Dinner in Japan

We are finishing up our visit to Japan, and had our dinner this evening. Eating a dinner from each country has become a much anticipated event this year. Even my older children who are doing their own studies have started asking when the next dinner will be and what we are having.

In one of the books we read, Sadako and the 1000 Paper Cranes, the family at one point, sits down to a dinner of tempura. Since I really like tempura, I decided that is what we would have.

Vegetables on the left and chicken on the right. I decided to skip the shrimp because TM has developed an allergy to it, and letting it pass by would have been too hard.

I should have put it in rice bowls, but our rice bowls (from both Vietnam and Japan) are not dishwasher friendly, and I couldn't get up the energy to think about washing them.

We also had sushi. I had found it on sale in the freezer section of Aldi so decided to try it. It was actually pretty good for what it was. The people who like sushi really liked it, and the people who discovered they don't like sushi happily gave the rest of theirs to the people who did.

For dessert, I had wanted to get mochi, but since this was a kind of last minute plan, I couldn't find any when I was looking for them. Instead we ended up with the ubiquitous pan-Asian cookie treat... filled pandas. What kind of cracks me up is that by far, the green tea filled pandas are always the favorite with everyone.

As I had mentioned, we read Sadako and the 1000 Paper Cranes, so our craft for Japan was learning to fold origami cranes.

This also seemed to be our country for incredibly sad books, because along with Sadako, we read Hachiko Waits for our teatime story. The story of the akita that sat waiting at the train station for his master, who had died unexpectedly at work, to return. He waited in the same spot, at the same time, for 10 years. I was kind of a blubbery mess by the end of each of them, much to my children's amusement. We're now reading The Secret Garden because I was needing a happier book to read aloud.

We'll leave Japan early next week, and then much to some girls' delight, will be heading to China.


Anonymous said…
Thank you for sharing this part of your homeschooling. What a creative way to experience each countries cuisine.
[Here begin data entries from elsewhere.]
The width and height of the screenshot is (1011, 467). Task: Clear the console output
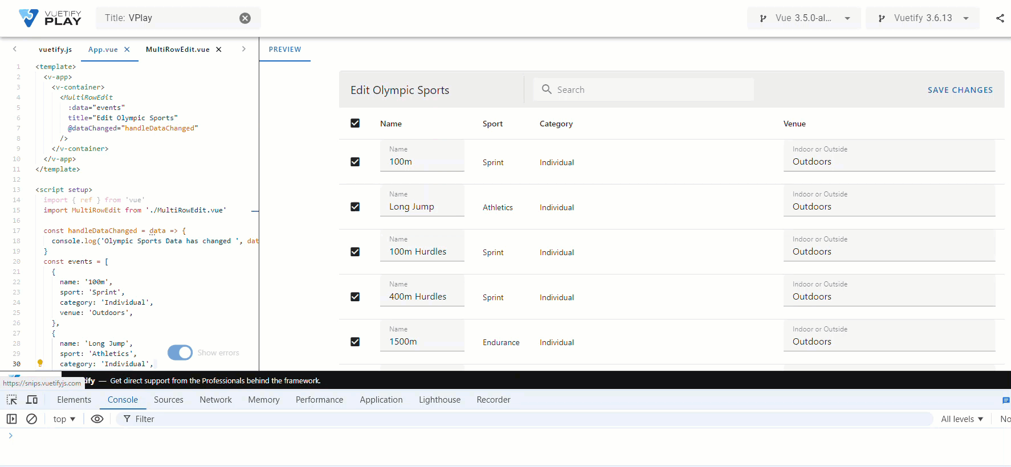(32, 419)
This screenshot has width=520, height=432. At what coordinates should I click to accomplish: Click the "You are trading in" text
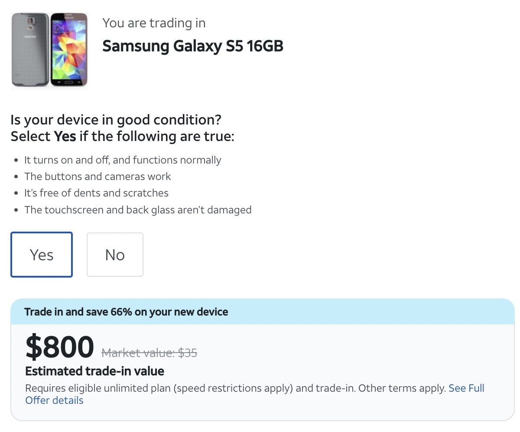pos(154,23)
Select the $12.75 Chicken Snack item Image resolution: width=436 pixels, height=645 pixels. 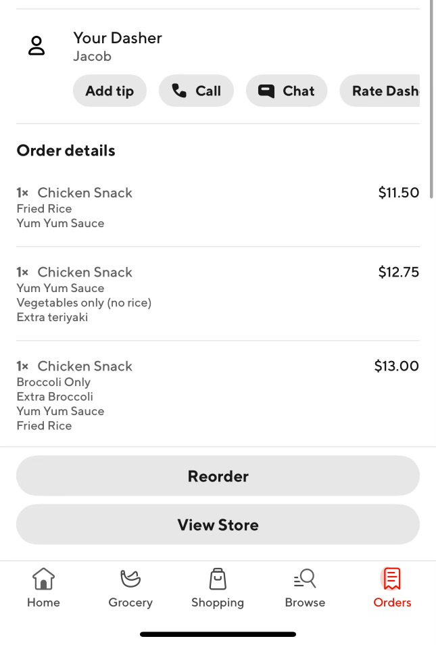tap(85, 272)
As a dog lover, I have heard the story of
Hachiko...and I cry every time!

Best wishes as we head into spring.
mary m, age 71
Anonymous said…
I had the opportunity to travel from Wa.
state, to Minnesota last summer.(2017)
My brother and I, driving, took a break in
Fort Benton, Mt.
A beautiful bronze sculpture of Shep, a
sheepdog, done by Bob Scriver, sits on a
ledge above the river running by.

I would have mentioned it in the note before this, but had to look up the specifics....
website" www.fortbenton.com/shep.html

I also found "Shep" on Wikipedia...google
the name also , if interested.

Another one, this time from Montana, where I shed some tears.